ARDS (adult respiratory distress syndrome) Disease
Table Of Contents:
? Alternative names
? Causes, incidence, and risk factors
? Prognosis / Mortality
? Signs and tests
? Calling your health care provider
stiff lung; shock lung; pump lung; acute respiratory distress syndrome;
Adult (acute) respiratory distress syndrome (ARDS) is the rapid onset
of progressive malfunction of the lungs, especially with regard to
the ability to take in oxygen, usually associated with the malfunction
of other organs. The condition is associated with extensive pulmonary
inflammation and small blood vessel injury in all affected organs.
ARDS has a fatality rate of approximately 50% despite supportive therapy,
including assisted respiration. It is difficult to estimate the incidence
of ARDS because it is often associated with other severe illnesses. But
it is a common problem in hospital intensive care units. The incidence
of ARDS has been difficult to determine, due partly to the variety of
causes. Various published estimates have ranged from 1.5 to 71 cases
per 100,000 population. Other figures suggest the occurrence of 13,000
to 27,000 cases annually.
Pathophysiology ARDS is the end result of acute alveolar injury caused by
a variety of insults and probably initiated by different mechanisms. The
initial injury is to either the capillary endothelium or alveolar
epithelium. There is increased capillary permeability, Organization and
scarring follows. The capillary defect is produced by an interaction
of inflammatory cells and mediators, including leukocytes, cytokines,
oxygen radicals, complement and arachidonate metabolites, that damages the
endothelium and allows fluid and proteins to leak. Endotoxin, neutrophils
and macrophages may also play key roles in the pathogenesis of ARDS.
ARDS results from widespread acute injury to the alveolar capillary
membrane. This produces high permeability edema, visible on the chest
x-ray. It also inhibits surfactant function (especially fibrin monomers).
Epithelial injury also impairs new surfactant synthesis. Inflammation
may exacerbate the injury because of release of oxidants and lysosomal
enzymes from activated leukocytes. Lung compliance (delta V) / (delta
P) is decreased because many airspace?s contain edema (and hence cannot
accept air) and because abnormally high surface tension counteracts the
negative intrapleural pressure.

_Instructions:_
1 > What fatality rate does the ARDS article give for the condition?
2 > Write the next part of the ARDS article, starting right after its last sentence.

Stored records:
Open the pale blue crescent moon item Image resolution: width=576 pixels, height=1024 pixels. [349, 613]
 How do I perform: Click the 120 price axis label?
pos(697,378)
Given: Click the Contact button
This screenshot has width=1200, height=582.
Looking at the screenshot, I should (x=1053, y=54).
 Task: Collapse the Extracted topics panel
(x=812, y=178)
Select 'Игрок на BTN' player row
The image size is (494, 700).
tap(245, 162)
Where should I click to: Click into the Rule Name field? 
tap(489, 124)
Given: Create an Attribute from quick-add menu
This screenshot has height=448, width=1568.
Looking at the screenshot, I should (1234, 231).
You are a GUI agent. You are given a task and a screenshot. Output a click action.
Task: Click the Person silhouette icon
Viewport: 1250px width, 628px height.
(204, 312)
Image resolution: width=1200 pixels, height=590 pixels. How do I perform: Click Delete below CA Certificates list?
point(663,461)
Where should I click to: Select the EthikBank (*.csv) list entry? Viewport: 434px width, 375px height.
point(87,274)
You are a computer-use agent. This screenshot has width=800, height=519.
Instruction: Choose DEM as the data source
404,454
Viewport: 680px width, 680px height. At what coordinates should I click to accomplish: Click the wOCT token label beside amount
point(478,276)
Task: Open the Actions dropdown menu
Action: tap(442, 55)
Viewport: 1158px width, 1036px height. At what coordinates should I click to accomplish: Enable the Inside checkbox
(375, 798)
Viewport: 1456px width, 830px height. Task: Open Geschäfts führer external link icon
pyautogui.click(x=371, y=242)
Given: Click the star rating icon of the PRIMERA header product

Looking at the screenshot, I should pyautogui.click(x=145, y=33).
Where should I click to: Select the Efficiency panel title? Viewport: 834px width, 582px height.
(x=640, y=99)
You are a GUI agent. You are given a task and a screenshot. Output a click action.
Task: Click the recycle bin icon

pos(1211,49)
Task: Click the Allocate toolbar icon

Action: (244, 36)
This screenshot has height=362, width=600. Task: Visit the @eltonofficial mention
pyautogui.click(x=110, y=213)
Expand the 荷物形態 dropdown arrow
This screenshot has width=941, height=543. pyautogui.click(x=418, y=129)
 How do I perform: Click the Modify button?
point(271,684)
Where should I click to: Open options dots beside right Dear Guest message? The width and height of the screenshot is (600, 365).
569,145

_Numbered responses:_
1 > About 50%, even with supportive therapy such as assisted breathing.

2 >
Causes, incidence, and risk factors: ARDS is a medical emergency. It may
be caused by a variety of conditions that directly or indirectly cause
the blood vessels to “leak” fluid into the lungs. The ability of the
lungs to expand is severely decreased and damage to the air sacs and
lining (endothelium) of the lung is extensive. Blood concentration of
oxygen remains very low in spite of high concentrations of supplemental
oxygen given to the patient. Systemic causes of lung injury include
trauma, head injury, shock, sepsis, multiple blood transfusions,
and medications. Pulmonary causes include pulmonary embolism, severe
pneumonia, smoke inhalation, radiation, high altitude, near drowning,
and more. Symptoms usually develop within 24 to 48 hours of the injury
or illness. Cigarette smoking may be a risk factor. The incidence is 1
out of 100,000 people.
ARDS is commonly precipitated by trauma, sepsis (systemic infection),
diffuse pneumonia and shock. It may be associated with extensive surgery,
and certain blood abnormalities. Less common causes include drowning
and inhalation of toxic gases. In half the cases, onset occurs within
24 hours of the original illness or injury; in nearly all, it occurs
within three days.
Prognosis / Mortality The death rate estimates a range from 30-70%
Although survivors usually recover normal lung function, some
individuals may suffer permanent lung damage, which can range from mild to
severe. Recent data suggests that on average more than 40 percent die from
ARDS. This data accounts for direct deaths resulting from not recovering
from ARDS. The data does not account for deaths among survivors which
may be causally related due to medical conditions arising or effected
by the encounter with ARDS.
Since ARDS was first described in 1967, the prognosis has
improved slightly despite rapid advancements in medical science and
technology. Statistical data reveals that approximately one half of
who develop ARDS each year will survive in the United States and other
countries which have well trained medical personnel and facilities for
treating ARDS patients.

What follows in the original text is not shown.